●平成21(行ケ)10236 商標登録取消決定取消請求事件 商標権 行政

 本日は、『平成21(行ケ)10236 商標登録取消決定取消請求事件 商標権 行政訴訟「pino+/ピノプラス」平成22年02月16日 知的財産高等裁判所』(http://www.courts.go.jp/hanrei/pdf/20100217100507.pdf)について取り上げます。


 本件は、異議申し立てによる商標登録取消決定の取消を求めた審決取り消し請求事件で、その請求が棄却された事案です。


 本件では、商標法4条1項15号と商標法4条1項11号における商標の類否についての判断が参考になるかと思います。


 つまり、知財高裁(第1部 裁判長裁判官 塚原朋一、裁判官 東海林保、裁判官 矢口俊哉)は、


『1 商標法4条1項15号にいう「他人の業務に係る商品又は役務と混同を生ずるおそれがある商標」には,当該商標をその指定商品又は指定役務(以下「指定商品等」という。)に使用したときに,当該商品等が他人の商品又は役務(以下「商品等」という。)に係るものであると誤信されるおそれがある商標のみならず,当該商品等が上記他人との間にいわゆる親子会社や系列会社等の緊密な営業上の関係又は同一の表示による商品化事業を営むグループに属する関係にある営業主の業務に係る商品等であると誤信されるおそれ(以下「広義の混同を生ずるおそれ」という。)がある商標を含むものと解するのが相当である。


 何となれば,同号の規定は,周知表示又は著名表示へのただ乗り(いわゆるフリーライド)及び当該表示の希釈化(いわゆるダイリューション)を防止し,商標の自他識別機能を保護することによって,商標を使用する者の業務上の信用の維持を図り,需要者の利益を保護することを目的とするものであるところ,その趣旨からすれば,企業経営の多角化,同一の表示による商品化事業を通して結束する企業グループの形成,有名ブランドの成立等,企業や市場の変化に応じて,周知又は著名な商品等の表示を使用する者の正当な利益を保護するためには,広義の混同を生ずるおそれがある商標をも商標登録を受けることができないものとすべきであるからである。

**生データ**

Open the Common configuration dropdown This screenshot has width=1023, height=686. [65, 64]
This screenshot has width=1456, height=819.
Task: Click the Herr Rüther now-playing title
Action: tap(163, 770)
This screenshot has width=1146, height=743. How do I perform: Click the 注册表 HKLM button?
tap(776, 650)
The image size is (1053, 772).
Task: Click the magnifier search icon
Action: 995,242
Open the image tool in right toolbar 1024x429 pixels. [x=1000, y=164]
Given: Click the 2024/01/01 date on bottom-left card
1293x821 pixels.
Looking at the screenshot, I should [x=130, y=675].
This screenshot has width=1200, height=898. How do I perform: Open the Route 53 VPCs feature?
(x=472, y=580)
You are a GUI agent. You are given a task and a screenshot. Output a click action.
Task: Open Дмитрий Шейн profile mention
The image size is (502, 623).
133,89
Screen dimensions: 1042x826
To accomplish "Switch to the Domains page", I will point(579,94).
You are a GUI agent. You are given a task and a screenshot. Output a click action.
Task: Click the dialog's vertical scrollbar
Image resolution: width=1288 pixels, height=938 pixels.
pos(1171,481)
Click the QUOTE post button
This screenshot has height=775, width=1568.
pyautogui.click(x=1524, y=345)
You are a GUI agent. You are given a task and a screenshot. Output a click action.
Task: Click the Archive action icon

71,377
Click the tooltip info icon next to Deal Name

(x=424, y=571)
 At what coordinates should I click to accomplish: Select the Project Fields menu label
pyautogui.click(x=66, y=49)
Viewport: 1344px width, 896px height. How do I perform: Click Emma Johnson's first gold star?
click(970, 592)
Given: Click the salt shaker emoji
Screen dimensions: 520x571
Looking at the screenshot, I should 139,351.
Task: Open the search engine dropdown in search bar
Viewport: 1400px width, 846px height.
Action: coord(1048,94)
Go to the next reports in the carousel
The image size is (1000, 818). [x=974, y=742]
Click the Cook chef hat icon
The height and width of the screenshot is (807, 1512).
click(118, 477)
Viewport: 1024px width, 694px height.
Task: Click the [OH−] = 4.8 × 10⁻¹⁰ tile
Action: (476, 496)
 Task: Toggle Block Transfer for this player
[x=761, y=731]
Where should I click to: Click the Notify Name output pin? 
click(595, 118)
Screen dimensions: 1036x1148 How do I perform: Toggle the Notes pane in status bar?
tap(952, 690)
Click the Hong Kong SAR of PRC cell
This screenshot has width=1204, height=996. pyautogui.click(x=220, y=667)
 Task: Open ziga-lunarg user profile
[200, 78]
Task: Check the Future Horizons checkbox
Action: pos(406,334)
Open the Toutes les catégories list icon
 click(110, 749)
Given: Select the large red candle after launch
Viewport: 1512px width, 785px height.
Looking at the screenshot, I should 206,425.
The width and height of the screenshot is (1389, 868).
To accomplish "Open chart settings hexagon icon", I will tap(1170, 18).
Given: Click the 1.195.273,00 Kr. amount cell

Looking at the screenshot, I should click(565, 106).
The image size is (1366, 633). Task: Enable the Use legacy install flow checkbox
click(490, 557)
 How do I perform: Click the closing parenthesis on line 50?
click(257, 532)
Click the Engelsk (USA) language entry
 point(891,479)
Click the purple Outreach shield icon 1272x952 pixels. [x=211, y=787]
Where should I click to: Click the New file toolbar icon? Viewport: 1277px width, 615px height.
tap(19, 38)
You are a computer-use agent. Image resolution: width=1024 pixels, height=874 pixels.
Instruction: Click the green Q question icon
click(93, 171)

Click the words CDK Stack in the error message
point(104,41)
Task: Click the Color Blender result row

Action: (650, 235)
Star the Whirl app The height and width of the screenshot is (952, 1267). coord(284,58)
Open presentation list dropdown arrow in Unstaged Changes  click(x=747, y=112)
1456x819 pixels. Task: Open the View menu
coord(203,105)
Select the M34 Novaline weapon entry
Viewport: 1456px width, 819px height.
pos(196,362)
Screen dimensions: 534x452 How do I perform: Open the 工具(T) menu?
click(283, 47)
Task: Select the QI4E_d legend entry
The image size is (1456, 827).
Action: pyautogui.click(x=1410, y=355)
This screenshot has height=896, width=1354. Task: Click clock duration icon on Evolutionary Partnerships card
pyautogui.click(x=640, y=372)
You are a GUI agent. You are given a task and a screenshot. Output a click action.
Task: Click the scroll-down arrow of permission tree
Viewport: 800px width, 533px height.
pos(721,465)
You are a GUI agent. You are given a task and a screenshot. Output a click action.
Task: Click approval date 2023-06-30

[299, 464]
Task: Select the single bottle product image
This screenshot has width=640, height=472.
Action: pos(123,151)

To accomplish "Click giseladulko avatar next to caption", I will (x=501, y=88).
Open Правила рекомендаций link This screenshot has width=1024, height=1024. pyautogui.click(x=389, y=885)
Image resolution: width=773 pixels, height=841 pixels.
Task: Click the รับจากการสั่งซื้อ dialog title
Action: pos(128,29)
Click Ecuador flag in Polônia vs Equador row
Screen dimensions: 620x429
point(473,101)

**課題の指示**
1. 次の(a)〜(c)が提示文の内容と合っているかどうかを、それぞれ「はい」か「いいえ」で答えよ。判断の決め手となる提示文の語句も、そのまま引用すること。
(a) 本件では、請求が棄却された。
(b) 本件を判断したのは、知財高裁の第2部である。
(c) 商標法4条1項15号の規定は、需要者の利益を保護することを目的とする。
2. 提示文によると、本件を判断した知財高裁の裁判長裁判官は誰か。
3. 提示文のうち、「つまり、知財高裁(第1部 裁判長裁判官 塚原朋一、裁判官」で始まり「のとすべきであるからである。」で終わる部分を、一字も変えずに書き写せ。

**解答例**
1.
(a) はい。「その請求が棄却された事案です」と書かれている。
(b) いいえ。「知財高裁(第1部」と書かれている。
(c) はい。「需要者の利益を保護することを目的とするものである」と書かれている。

2. 塚原朋一である。

3.
つまり、知財高裁(第1部 裁判長裁判官 塚原朋一、裁判官 東海林保、裁判官 矢口俊哉)は、


『1 商標法4条1項15号にいう「他人の業務に係る商品又は役務と混同を生ずるおそれがある商標」には,当該商標をその指定商品又は指定役務(以下「指定商品等」という。)に使用したときに,当該商品等が他人の商品又は役務(以下「商品等」という。)に係るものであると誤信されるおそれがある商標のみならず,当該商品等が上記他人との間にいわゆる親子会社や系列会社等の緊密な営業上の関係又は同一の表示による商品化事業を営むグループに属する関係にある営業主の業務に係る商品等であると誤信されるおそれ(以下「広義の混同を生ずるおそれ」という。)がある商標を含むものと解するのが相当である。


 何となれば,同号の規定は,周知表示又は著名表示へのただ乗り(いわゆるフリーライド)及び当該表示の希釈化(いわゆるダイリューション)を防止し,商標の自他識別機能を保護することによって,商標を使用する者の業務上の信用の維持を図り,需要者の利益を保護することを目的とするものであるところ,その趣旨からすれば,企業経営の多角化,同一の表示による商品化事業を通して結束する企業グループの形成,有名ブランドの成立等,企業や市場の変化に応じて,周知又は著名な商品等の表示を使用する者の正当な利益を保護するためには,広義の混同を生ずるおそれがある商標をも商標登録を受けることができないものとすべきであるからである。